EXERCISE PROMPT:
Answer these questions using the posted question on IPsec tunnel load below:
1. How many simultaneous IPsec connections does the project need to establish?
2. Which Diffie-Hellman groups are named as options?
3. What is the most packets per second the clients will generate once connected?

SUPPLIED PASSAGE:
┏━━

# how to calculate surge of cpu cycles consumption of an ipsec tunnel with aes256/sha512/dhgroup21?

The project I'm involved with needs to establish around 2500 simultaneous ipsec connections between roadwarriors clients and the ipsec concentrator/gateway.

In order to be able to estimate the appropriate hardware solution I'd like to be able to calculate the amount of processing power needed to sustain the moment of a surge in computation (like when all clients are connected and the concentrators' link goes down and when it comes back it gets flooded by all 2500 client attempting reconnects).

What would it take for example to carry 2500 simultaneous initiating ipsec connections using aes-256,sha512 and dh group 21 or 24 (as advised on https://supportforums.cisco.com/document/12276506/diffie-hellman-groups)?

The clients won't be generating more than few packets/s once connected (less than 10, for sure)

I've been lookin at this similar question but I'm still confused.

┗━━

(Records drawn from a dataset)
┏━━

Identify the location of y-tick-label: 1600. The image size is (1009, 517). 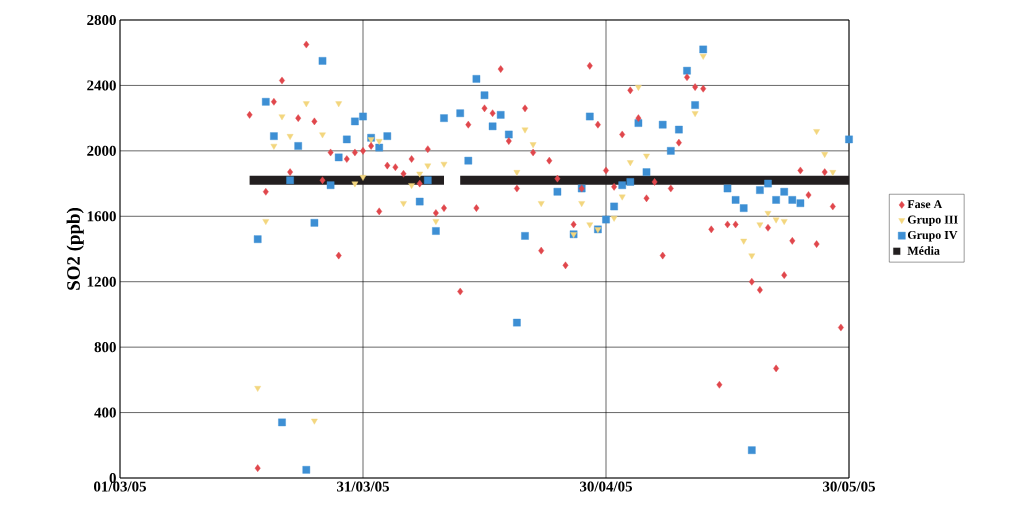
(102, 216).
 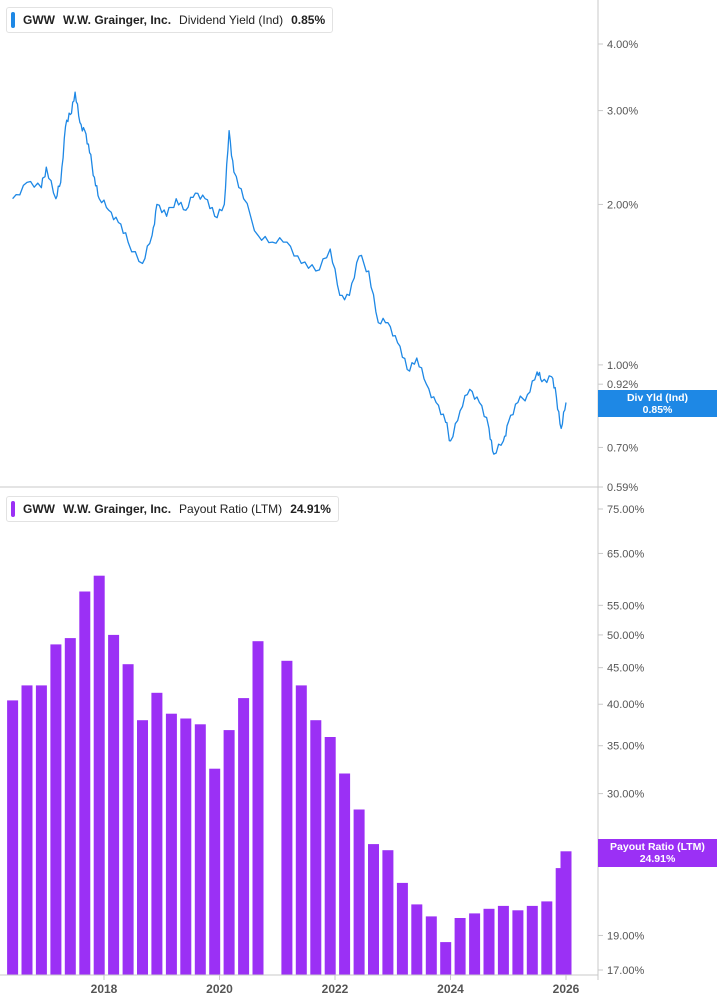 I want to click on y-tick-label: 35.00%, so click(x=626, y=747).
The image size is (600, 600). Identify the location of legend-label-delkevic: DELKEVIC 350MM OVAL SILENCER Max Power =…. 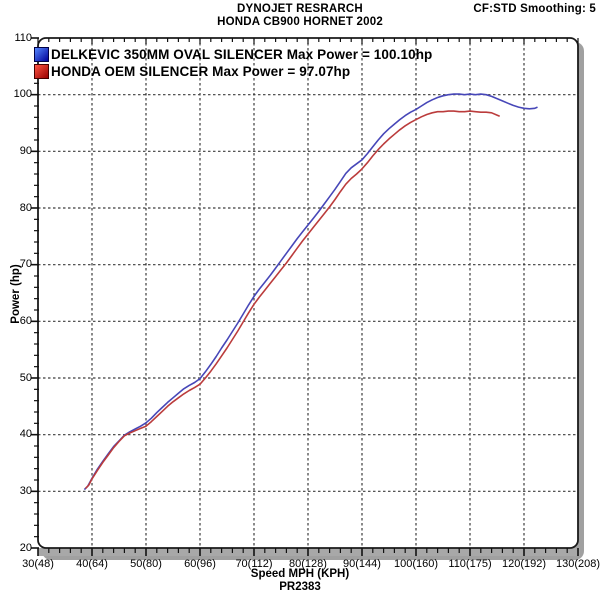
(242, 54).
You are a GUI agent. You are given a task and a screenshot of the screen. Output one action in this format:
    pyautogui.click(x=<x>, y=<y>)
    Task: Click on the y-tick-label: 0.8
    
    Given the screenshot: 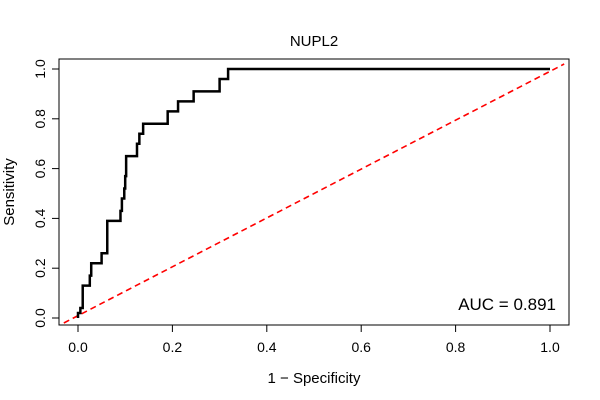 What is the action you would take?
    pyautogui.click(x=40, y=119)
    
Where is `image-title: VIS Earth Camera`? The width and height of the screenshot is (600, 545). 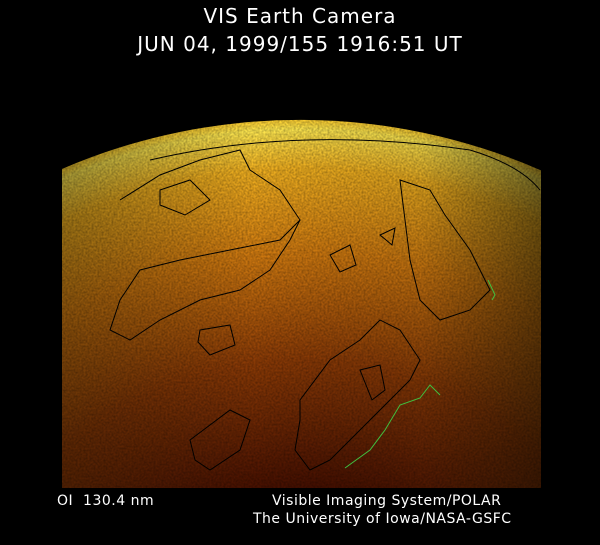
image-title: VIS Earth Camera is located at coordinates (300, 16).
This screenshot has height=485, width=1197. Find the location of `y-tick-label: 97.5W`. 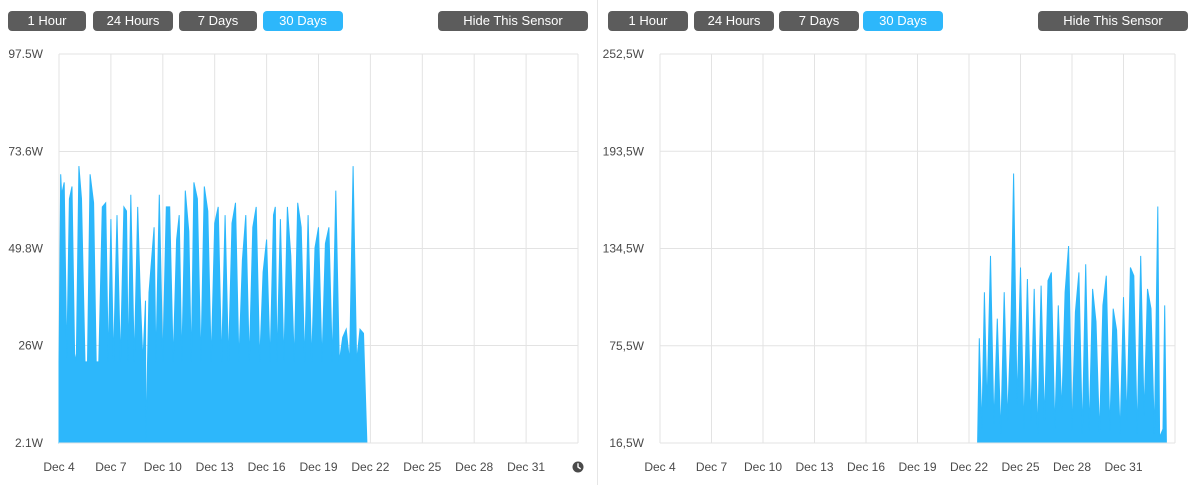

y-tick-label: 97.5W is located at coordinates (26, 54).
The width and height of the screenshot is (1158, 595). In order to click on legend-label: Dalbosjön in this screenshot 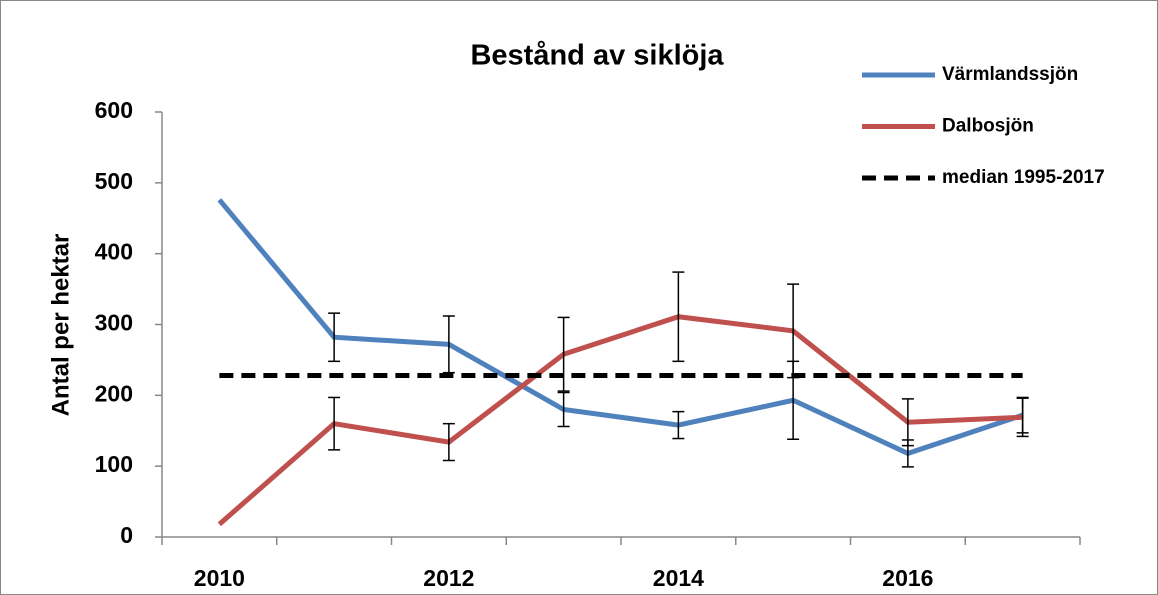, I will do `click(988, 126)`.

┗━━

WRITTEN SOLUTION:
1. Around 2500.
2. DH group 21 or 24.
3. Fewer than 10 packets per second.